Kerryn grew up the daughter of a professor in a New England college town. But her mother was a devotee of ‘Olde’ England, and Kerryn followed suit. After high school, she traveled around the British Isles with her best friend. Predictably, they fell in love with a couple of Irish lads – oh, those gorgeous accents! Roaming the Rock of Cashel in the dark with your first love? Totally illicit, totally romantic!
Her love for the man faded. But a piece of Kerryn’s heart still lives “across the pond” where those adventures took place – as well as the Regency romances she loves. So when the itch to write needed scratching, that’s where her imagination took her.
Kerryn finally met the love of her life, and he’s still at her side, trimming the hedges and dreaming up taglines. He’ll never have an Irish accent, but he’s amazing!

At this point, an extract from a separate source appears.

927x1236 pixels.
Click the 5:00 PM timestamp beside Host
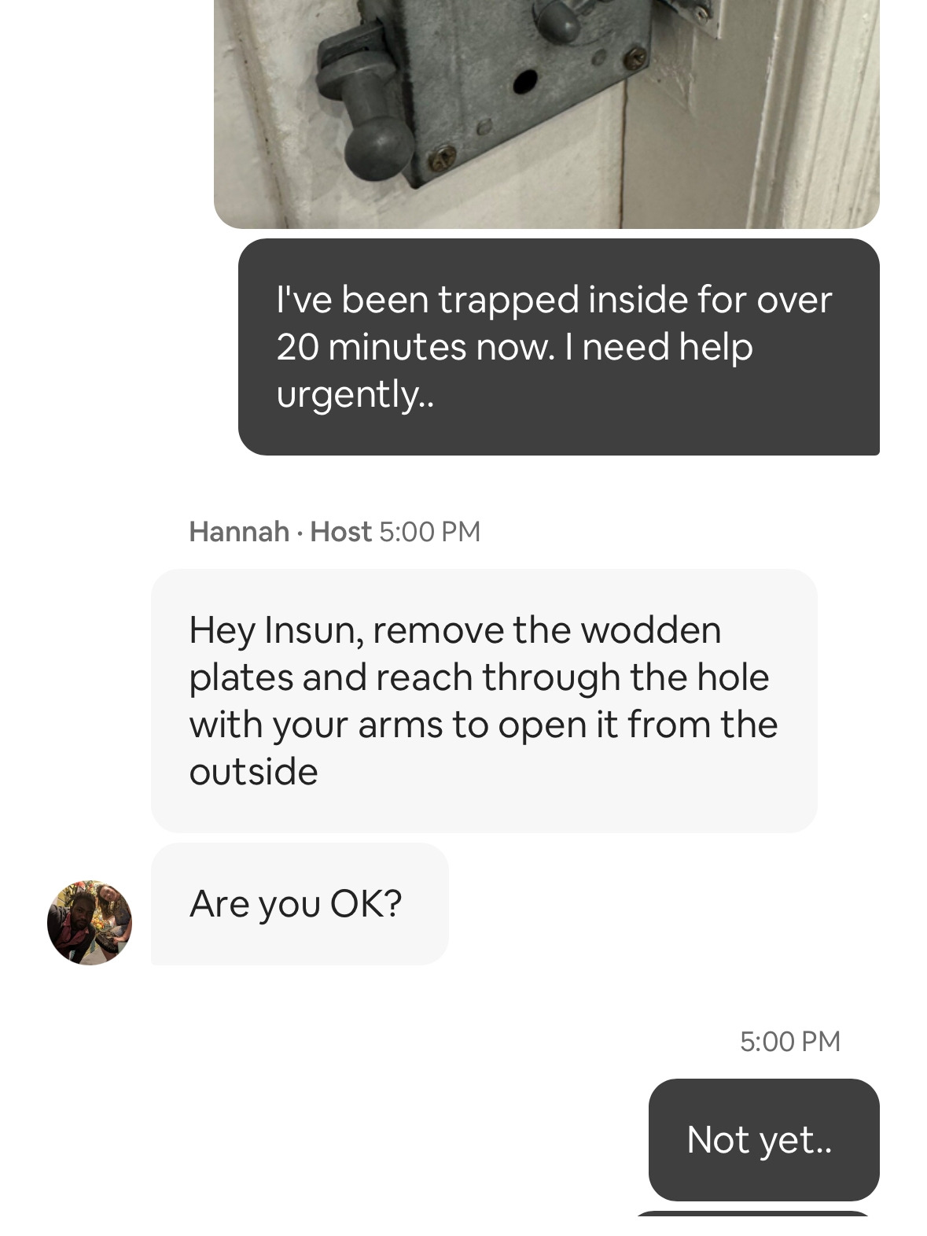(x=429, y=532)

What made you decide to be an author?
My first decision was to try my hand at writing a Regency romance. I’d read so many of them, I figured it should be easy. It wasn’t, of course, and it took me far too long. But I loved that first draft so much that I made my second decision: to get it published. That involved another stretch of time while I actually learned how to write!
What do you like best about being a writer?

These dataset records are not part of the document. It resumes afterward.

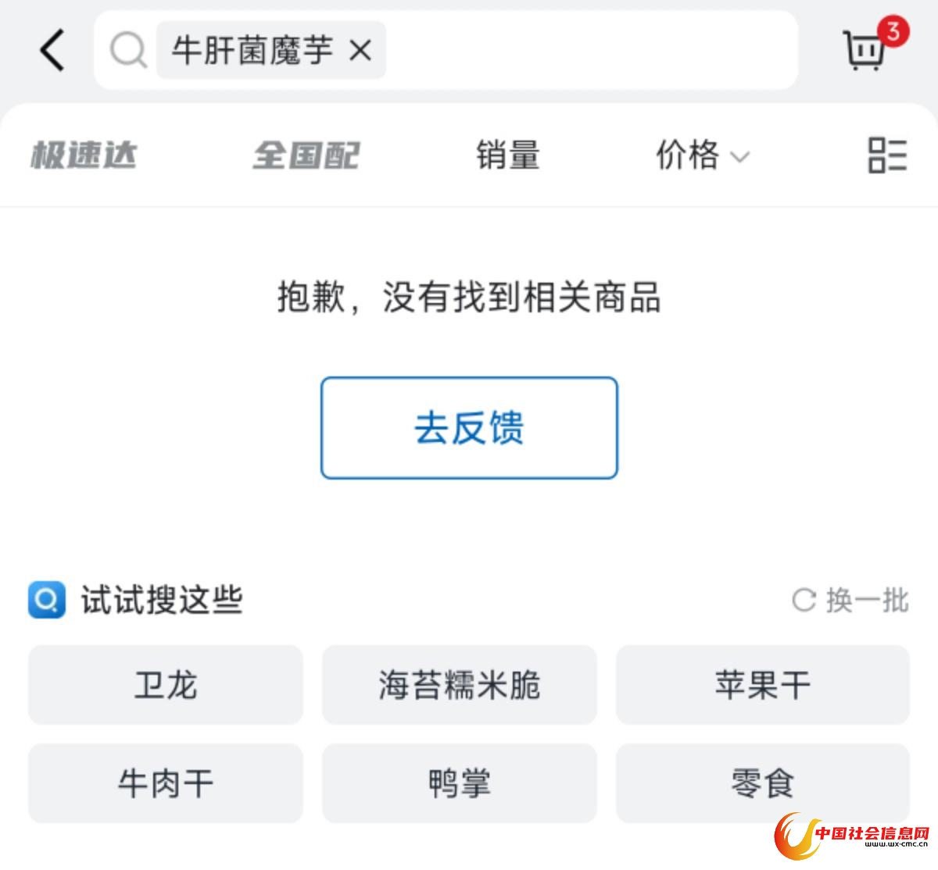Clear the 牛肝菌魔芋 search tag
Viewport: 938px width, 870px height.
pyautogui.click(x=360, y=51)
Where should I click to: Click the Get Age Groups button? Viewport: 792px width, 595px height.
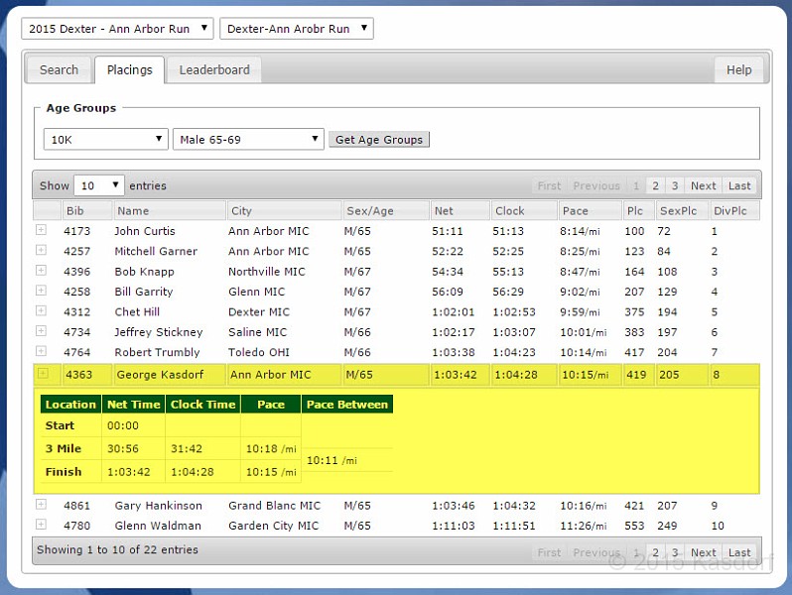coord(379,140)
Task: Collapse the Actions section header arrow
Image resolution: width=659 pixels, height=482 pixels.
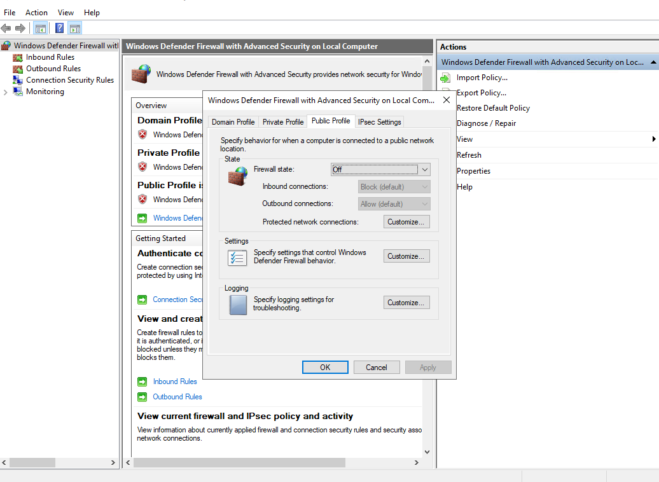Action: [x=653, y=62]
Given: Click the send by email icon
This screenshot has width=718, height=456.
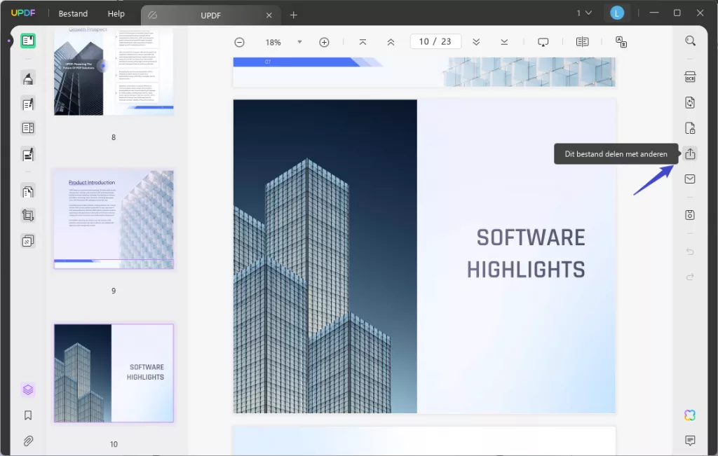Looking at the screenshot, I should point(690,179).
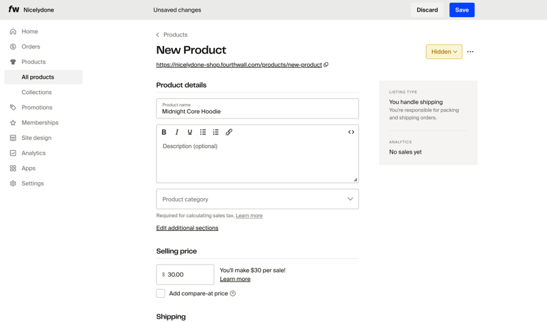Go back to Products via breadcrumb chevron
Image resolution: width=547 pixels, height=322 pixels.
tap(158, 35)
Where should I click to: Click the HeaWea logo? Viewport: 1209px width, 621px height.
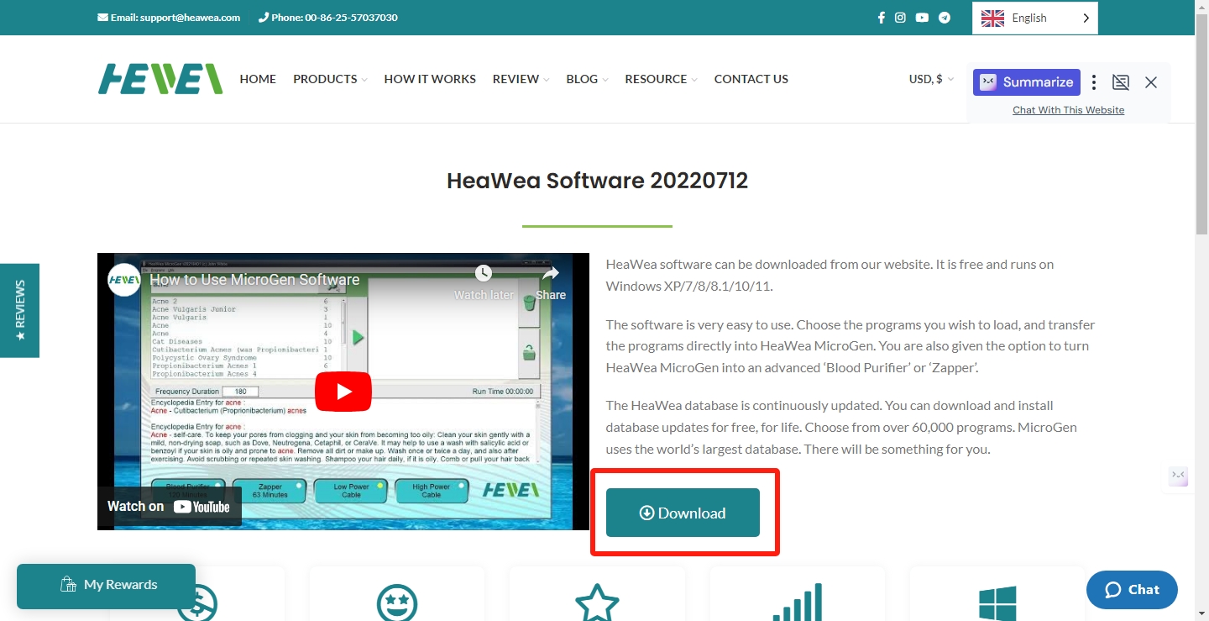160,79

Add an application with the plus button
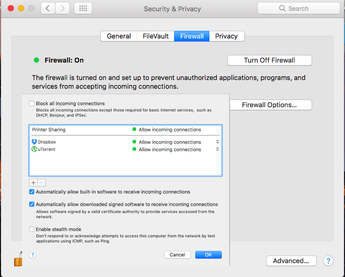click(x=33, y=183)
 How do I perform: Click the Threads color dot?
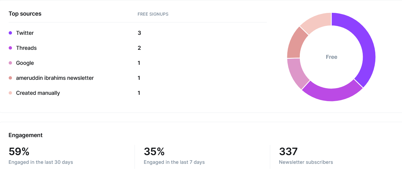coord(10,48)
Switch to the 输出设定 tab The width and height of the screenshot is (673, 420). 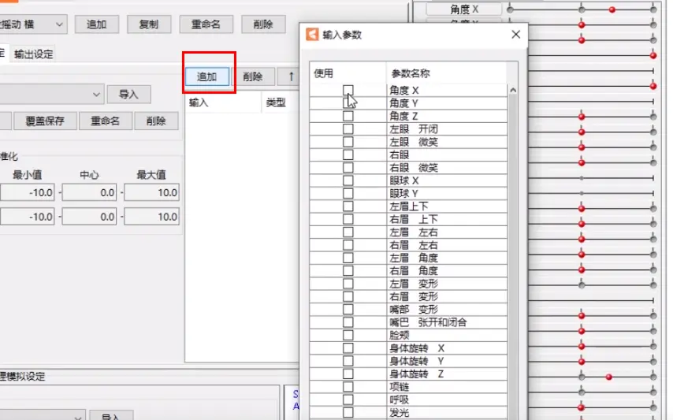[x=33, y=54]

I love words. I love using them to take readers to a place they’ve never been and make it seem real. I love persuading readers that this story really could have happened. And I really love finding the words that can reveal a stranger’s heart. There’s nothing better than that.
How do you think your life experiences have prepared you for writing historical romance?
My parents – yes, my dad too – loved Georgette Heyer. I cut my romantic eyeteeth on her Regencies. I’ve continued to read historical non-romance and non-historical romance, as well as straight history – research is one of my favorite parts of the writing process. Add the usual girlish dreams, fantastic travel adventures, and a few decades of real life to draw from, stir well, and you have a romance writer!
Have you ever felt as if you were being dictated to while you wrote a book–as if the words came of their own accord?
I’m sorry to say, no, that doesn’t happen to me. At least not yet.
You’ve released your first novel and are working on another, and a short story as well. What’s your favorite time management tip?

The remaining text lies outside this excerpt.